Владимир Личутин - Раскол. Книга III. Вознесение
Морж цедил слова хрипло, с натугою, но уже с дальним умыслом. Ведал бы Любим, какого врага он нажил себе в Соловецкой тюрьме. Да знал бы и Морж, какого несгибаемого молодца нацепил он на уду и вот пытается вытянуть на глинистый креж из воды; как бы и самому не вскользнуть и не сверзнуться в омут на поедь донным налимам.
– Не стоять бровям выше лба, – ухмыльнулся Любим, уже остывая; он снова поднялся во весь рост, угнув голову под матичное бревно, и спиною, как глухими ставнями, плотно укупорил окно.
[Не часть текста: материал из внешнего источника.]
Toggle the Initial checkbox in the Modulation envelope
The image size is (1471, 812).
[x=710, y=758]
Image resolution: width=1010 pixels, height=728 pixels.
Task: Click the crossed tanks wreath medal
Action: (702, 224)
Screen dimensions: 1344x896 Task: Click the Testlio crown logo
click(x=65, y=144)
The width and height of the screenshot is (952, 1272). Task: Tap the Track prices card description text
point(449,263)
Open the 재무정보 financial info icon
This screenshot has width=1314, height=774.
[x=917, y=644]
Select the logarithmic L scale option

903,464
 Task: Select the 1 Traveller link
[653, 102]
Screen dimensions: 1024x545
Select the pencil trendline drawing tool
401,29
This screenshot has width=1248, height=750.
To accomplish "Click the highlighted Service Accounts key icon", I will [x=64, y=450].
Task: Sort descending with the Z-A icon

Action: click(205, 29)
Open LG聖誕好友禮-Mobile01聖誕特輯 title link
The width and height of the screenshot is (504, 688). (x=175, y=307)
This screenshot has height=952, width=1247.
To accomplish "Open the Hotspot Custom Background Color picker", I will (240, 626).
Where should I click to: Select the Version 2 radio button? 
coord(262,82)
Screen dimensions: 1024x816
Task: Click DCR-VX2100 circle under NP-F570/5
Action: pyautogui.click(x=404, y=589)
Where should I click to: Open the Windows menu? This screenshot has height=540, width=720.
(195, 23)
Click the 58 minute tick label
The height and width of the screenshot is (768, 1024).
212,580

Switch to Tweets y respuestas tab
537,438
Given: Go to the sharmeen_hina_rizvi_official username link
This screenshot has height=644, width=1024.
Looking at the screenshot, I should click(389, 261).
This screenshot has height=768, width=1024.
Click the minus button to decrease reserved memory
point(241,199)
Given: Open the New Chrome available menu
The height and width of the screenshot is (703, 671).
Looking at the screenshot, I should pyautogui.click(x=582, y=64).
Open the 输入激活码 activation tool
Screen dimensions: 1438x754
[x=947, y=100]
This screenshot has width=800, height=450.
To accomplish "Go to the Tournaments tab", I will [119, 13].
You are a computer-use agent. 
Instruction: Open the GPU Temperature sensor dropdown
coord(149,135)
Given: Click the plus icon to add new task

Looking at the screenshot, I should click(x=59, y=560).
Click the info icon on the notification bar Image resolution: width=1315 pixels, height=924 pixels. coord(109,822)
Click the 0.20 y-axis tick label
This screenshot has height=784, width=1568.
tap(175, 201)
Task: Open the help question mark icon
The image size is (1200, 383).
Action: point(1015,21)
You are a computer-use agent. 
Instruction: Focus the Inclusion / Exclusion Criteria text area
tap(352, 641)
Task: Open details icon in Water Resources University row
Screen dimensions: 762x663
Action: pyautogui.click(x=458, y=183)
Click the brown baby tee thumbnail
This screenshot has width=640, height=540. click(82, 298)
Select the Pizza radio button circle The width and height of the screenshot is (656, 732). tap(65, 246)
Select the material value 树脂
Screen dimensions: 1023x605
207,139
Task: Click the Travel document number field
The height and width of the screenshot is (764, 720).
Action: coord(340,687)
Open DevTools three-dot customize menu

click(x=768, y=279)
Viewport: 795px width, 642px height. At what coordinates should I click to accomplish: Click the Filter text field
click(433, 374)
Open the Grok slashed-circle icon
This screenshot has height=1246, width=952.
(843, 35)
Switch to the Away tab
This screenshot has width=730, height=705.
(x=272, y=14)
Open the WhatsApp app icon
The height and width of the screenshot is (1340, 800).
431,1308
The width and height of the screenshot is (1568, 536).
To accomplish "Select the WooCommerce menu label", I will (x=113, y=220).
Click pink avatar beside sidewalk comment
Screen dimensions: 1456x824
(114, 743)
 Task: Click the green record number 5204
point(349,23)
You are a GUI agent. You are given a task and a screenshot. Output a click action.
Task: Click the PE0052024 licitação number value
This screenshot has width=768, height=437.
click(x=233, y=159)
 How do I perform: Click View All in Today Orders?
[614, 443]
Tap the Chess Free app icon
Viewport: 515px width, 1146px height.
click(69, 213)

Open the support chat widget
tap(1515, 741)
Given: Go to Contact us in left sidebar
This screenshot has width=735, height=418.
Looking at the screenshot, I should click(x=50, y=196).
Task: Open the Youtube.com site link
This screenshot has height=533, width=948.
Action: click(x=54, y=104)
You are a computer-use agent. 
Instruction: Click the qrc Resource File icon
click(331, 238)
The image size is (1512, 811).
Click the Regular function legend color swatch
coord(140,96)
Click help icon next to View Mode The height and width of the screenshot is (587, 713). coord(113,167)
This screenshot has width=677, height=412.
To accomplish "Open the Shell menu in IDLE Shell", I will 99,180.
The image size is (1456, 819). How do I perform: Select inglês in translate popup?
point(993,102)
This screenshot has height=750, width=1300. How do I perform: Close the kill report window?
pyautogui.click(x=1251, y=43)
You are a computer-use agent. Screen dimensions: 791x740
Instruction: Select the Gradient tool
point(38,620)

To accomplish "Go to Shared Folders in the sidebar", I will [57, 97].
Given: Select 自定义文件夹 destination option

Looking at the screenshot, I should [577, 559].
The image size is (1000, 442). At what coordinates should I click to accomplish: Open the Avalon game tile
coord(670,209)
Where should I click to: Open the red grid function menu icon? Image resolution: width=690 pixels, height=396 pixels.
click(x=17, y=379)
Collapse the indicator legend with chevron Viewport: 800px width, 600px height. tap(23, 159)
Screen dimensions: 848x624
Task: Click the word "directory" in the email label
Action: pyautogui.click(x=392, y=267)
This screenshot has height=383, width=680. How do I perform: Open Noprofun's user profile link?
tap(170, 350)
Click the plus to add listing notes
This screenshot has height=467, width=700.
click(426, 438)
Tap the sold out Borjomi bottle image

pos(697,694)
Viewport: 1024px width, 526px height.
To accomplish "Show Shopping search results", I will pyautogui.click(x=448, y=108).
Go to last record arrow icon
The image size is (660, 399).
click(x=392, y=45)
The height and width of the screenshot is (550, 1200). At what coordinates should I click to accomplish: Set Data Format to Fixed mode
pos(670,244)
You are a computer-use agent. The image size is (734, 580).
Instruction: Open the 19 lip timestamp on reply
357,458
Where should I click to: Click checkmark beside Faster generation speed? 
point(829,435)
Сумрачно стало в келье, лишь рассеянный свет едва сочился в притвор двери с монастырского двора. На мощенной камнем соборной площади лежали матовые лужи с голубыми теплыми разводьями; значит, на воле разведрилось; там, в небесном водополье, ярилось сейчас благословенное солнышко; там омытые влагою приозерные калтусины, боры и тундряные морошечные палестины пахли хмельно и сладко. Любим в мыслях-то уже взмыл белым соколом с крепостного облома, оперев крылья на упругий полуденный ветер с горы. Повыше чуток взняться над морем, так и родину милую видать; вон она, Канская земля с болотными разливами и мутными ручьями; а ежли чуть правее кинуть взгляд – там-то и найдешь каменистые красные щельи по-над Мезенью-рекою, и Окладникову слободку, и родную старинную избу в два жила на угоре, и мать Улиту Егоровну в синем костыче из крашенины, в раздумье торчащую на взвозе, как будылина пересохлая в зимнем поле…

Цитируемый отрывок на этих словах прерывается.